Vários tornaram-se sedes de bancos, e outros, horrorosos templos religiosos, que
nem mesmo o diabo ousaria visitar.
Casas onde viveram poetas, artistas e escritores também foram destruídas. A
casa do poeta Thiago de Mello - um dos raros projetos de Lucio Costa na Amazônia
- está ameaçada pela ampliação de um porto. Na cidade alagoana de Viçosa, a casa
onde morou Graciliano Ramos foi demolida e deu lugar a um condomínio, cuja
fachada dispensa comentários. Agora só falta derrubar a igreja Matriz da cidade,
onde Graciliano escreveu boa parte de uma obra-prima da literatura brasileira:
S. Bernardo.
O escritor e crítico de cinema Paulo Emílio Sales Gomes assinalou que o
descaso em relação à nossa História mais antiga está ligado a um profundo e
inconsciente horror ao passado: ódio à miséria social do nosso passado e à
opressão colonial. Ele usou uma expressão certeira ao dizer que "as decadências
prematuras são doenças do subdesenvolvimento". Hoje, a opressão é de outra
ordem, mas essas doenças persistem: basta ver os projetos de habitação popular,
onde os pobres são arrebanhados em abrigos vergonhosos. No Brasil, a moradia
popular é o avesso de uma vida digna.
Na crônica Os Arranha-Céus no Rio Não Fazem Bela Figura", Manuel Bandeira
escreveu: "O arranha-céu é uma fatalidade econômica, não é criação artística.

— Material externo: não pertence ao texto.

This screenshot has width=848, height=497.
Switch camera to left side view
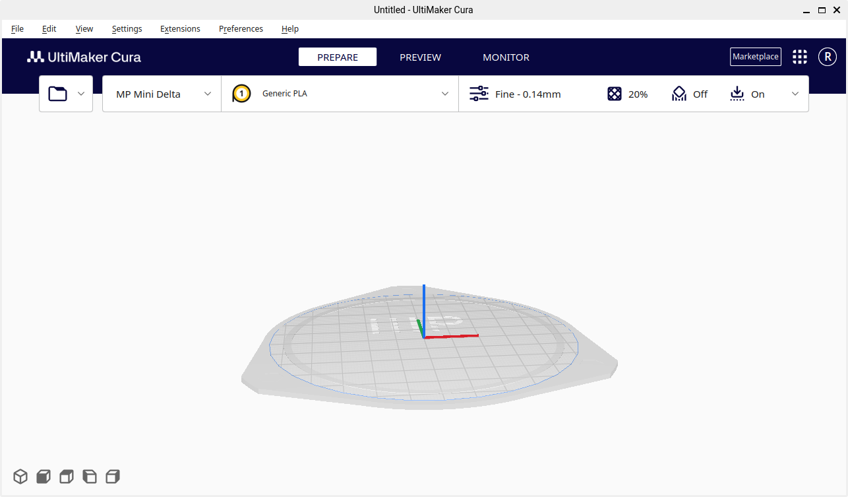pos(89,477)
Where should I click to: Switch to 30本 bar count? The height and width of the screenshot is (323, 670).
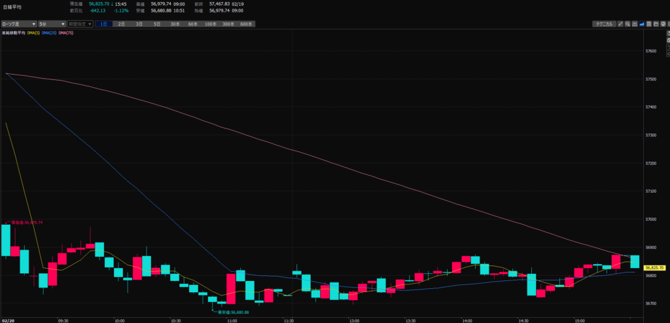[x=175, y=24]
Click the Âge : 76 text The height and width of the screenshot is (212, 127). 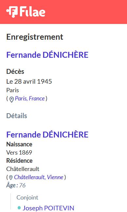pos(16,185)
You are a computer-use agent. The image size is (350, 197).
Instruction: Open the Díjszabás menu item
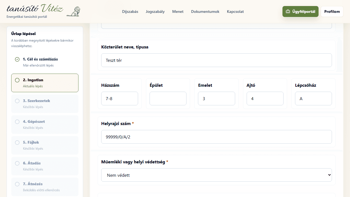click(130, 11)
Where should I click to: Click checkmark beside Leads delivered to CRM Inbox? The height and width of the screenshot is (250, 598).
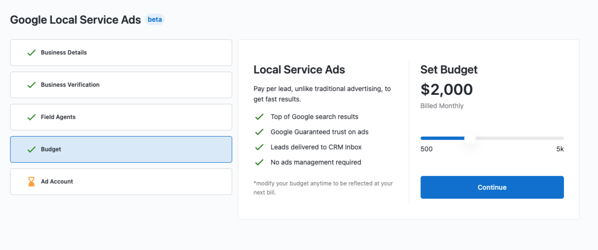coord(259,147)
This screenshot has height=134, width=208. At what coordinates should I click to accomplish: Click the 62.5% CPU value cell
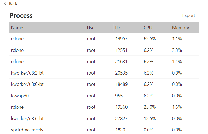pyautogui.click(x=150, y=39)
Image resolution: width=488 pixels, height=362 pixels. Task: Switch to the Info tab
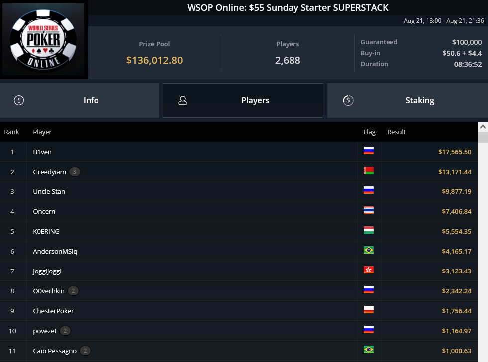point(80,100)
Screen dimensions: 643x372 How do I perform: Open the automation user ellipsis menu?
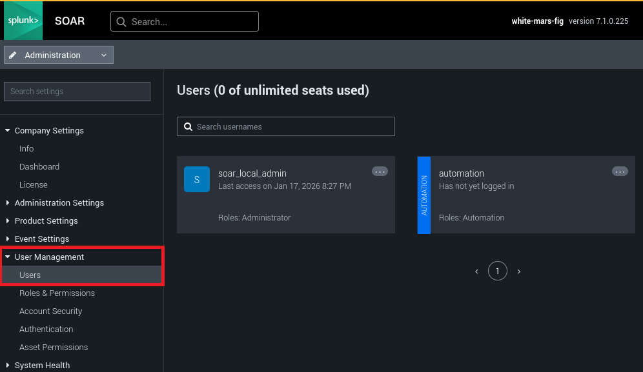(x=620, y=171)
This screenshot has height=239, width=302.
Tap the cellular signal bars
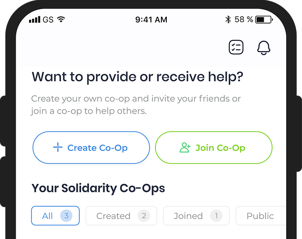34,20
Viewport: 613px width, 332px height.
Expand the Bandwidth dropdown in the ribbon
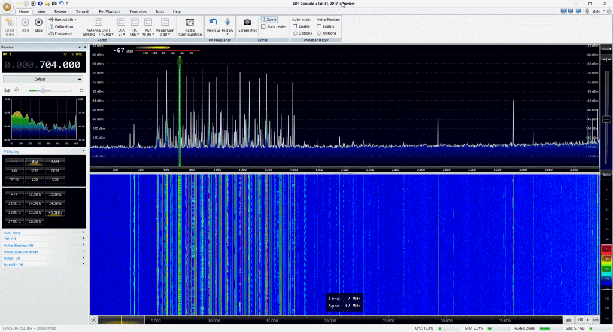(63, 19)
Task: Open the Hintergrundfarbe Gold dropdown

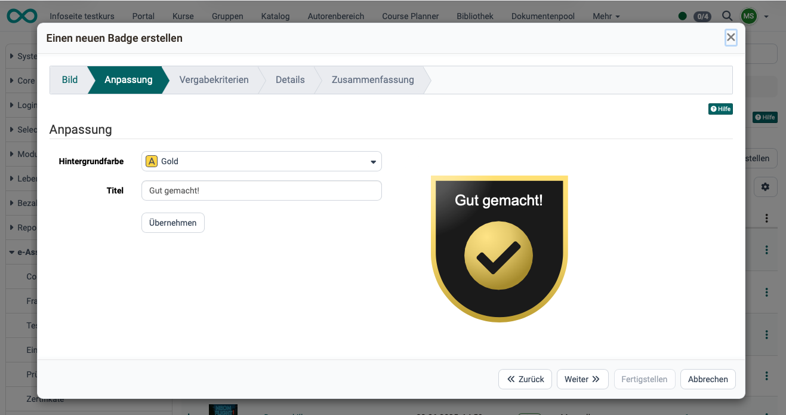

Tudo o que se pode fazer é meter a ridículo os snobes que inscrevem o
arranha-céu como cláusula de modernidade Quem manda construir arranha-céus está
se ninando para as artes, modernistas ou não. Quer é dinheiro".
O grande poeta publicou essa crônica em 1928, quando a natureza do Rio ainda
era soberana e estava longe de ser ameaçada pela proliferação de edifícios-torre
ou pirocões pós-modernos, que nada têm de artístico. Dane-se a história das
nossas cidades: na sanha devastadora do urbanismo bárbaro, só o céu é o limite.